Is there any sign that suburban and exurban voters will soon be cured of their antipathy to big-city elites and big-city pathologies? Will New Yorkers come to understand their fellow Americans? And meanwhile, what will be the result of heightened urban-exurban tensions?

For now, count on an increasing sense of alienation and defensiveness among New Yorkers, a heightened crankiness and disgust when they regard Middle America. New York magazine's post-election cover story, "Why America Hates New York," is a straw in the wind. Yielding few insights about how others view New York, the story is a treasure trove of New York attitudes toward the rest of the country. A reporter was dispatched to Newt Gingrich's suburban Georgia district to interview his constituents. The constituents the magazine chose included extreme specimens: former segregationist Governor Lester Maddox, for instance, along with a fiery preacher who cites Toynbee to describe New York's imminent doom, and a longhaired biker type named "Wildman" Myers, photographed with rifle, Confederate flag, devil rings, and a Klan outfit. New York's writer portrays what he calls Gingrichland as a place of almost authoritarian conformity. He omits the detail that Gingrich wins reelection every two years with but slender majorities.

Over the longer term, New Yorkers might—dare I say it?—change. New York liberalism will gradually dissolve; cultural attitudes will drift toward the mainstream. My own experience suggests a small ripple in this direction. Since the election I've had several conversations with fellow New Yorkers and overheard several conversations in New York restaurants (a typically mixed blessing of urban life)—conversations in which people express disgust with Gingrich and company but then go on to label themselves "conservative" Democrats or independents. These people were not conservative Democrats a few months ago, one ventures to guess. Elections are intellectual events; they shift the frame of debate, even when people scarcely notice it.
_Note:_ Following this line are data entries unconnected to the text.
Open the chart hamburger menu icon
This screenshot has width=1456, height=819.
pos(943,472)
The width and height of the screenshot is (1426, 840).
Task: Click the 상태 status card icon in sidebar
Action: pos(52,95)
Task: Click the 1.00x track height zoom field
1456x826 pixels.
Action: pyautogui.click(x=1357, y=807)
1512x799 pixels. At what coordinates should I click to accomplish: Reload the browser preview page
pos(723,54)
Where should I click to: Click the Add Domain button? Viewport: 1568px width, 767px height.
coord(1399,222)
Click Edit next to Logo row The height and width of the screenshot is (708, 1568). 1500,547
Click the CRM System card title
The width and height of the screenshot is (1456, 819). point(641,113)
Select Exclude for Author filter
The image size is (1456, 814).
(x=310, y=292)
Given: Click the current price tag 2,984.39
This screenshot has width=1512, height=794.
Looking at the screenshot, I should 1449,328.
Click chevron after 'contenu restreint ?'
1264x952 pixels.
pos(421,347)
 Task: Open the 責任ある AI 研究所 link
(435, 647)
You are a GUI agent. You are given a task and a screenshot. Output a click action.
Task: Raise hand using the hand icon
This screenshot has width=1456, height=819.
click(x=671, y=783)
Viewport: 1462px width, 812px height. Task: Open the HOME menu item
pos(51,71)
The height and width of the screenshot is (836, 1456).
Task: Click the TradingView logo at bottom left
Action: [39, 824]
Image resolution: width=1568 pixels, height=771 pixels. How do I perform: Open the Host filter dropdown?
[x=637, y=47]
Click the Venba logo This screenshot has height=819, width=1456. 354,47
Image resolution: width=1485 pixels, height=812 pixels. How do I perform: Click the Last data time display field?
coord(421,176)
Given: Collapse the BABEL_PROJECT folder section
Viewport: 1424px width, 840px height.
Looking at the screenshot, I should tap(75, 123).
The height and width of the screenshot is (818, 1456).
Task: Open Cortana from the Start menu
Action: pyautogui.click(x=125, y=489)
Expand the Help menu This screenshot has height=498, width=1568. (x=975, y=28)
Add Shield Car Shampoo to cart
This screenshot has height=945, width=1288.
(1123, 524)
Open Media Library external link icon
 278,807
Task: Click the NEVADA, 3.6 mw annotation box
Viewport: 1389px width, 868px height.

Another long-term possibility is that Republicans will develop a metropolitan ideal of their own as they inhabit the citadels of power. Until now, many of the most articulate Republican politicians, above all Newt Gingrich, have been hybrids, sharing the views of the American mainstream but also belonging to an emerging counter- counterculture. As professors, sometimes even city dwellers, they found themselves surrounded by the adversary culture, against which they contended. Their enemies on the left were often more immediate presences than their allies on the right, and they focused much of their energy on combating liberal bias in the media and political correctness on campus.

Things have changed. However appropriate these endeavors once were for conservatives and Republicans, there has been an element of minoritarianism in them. Now, however, the victorious Gingrich and company will find it hard to maintain the characteristic adversarial tone of the little and persecuted conservative standing up to the dominant media elite. Moreover, members of the counter-counterculture have allowed their rivals to be arbiters of how they were doing, ceding supremacy to institutions like the New York Times and whining at perceived slights. Acting like a majority means claiming for yourself the power to arbitrate and consecrate.

If Republicans form a long-term majority, perhaps they'll stop wasting so much energy reacting to Democratic attitudes. Perhaps they'll develop a vision that acknowledges that virtue can sometimes be the product of cultivation and social interchange—of the urbanity that belongs to cities.

An acknowledgment of metropolitan creativity would certainly be good for the Republican party. A flourishing two-party debate would be as good for New York. New York has done pretty well this century as the pinnacle of American ideas and culture. It would be a shame if New York dragged on through the next decades as a wayward home for cranky, marginalized dissenters.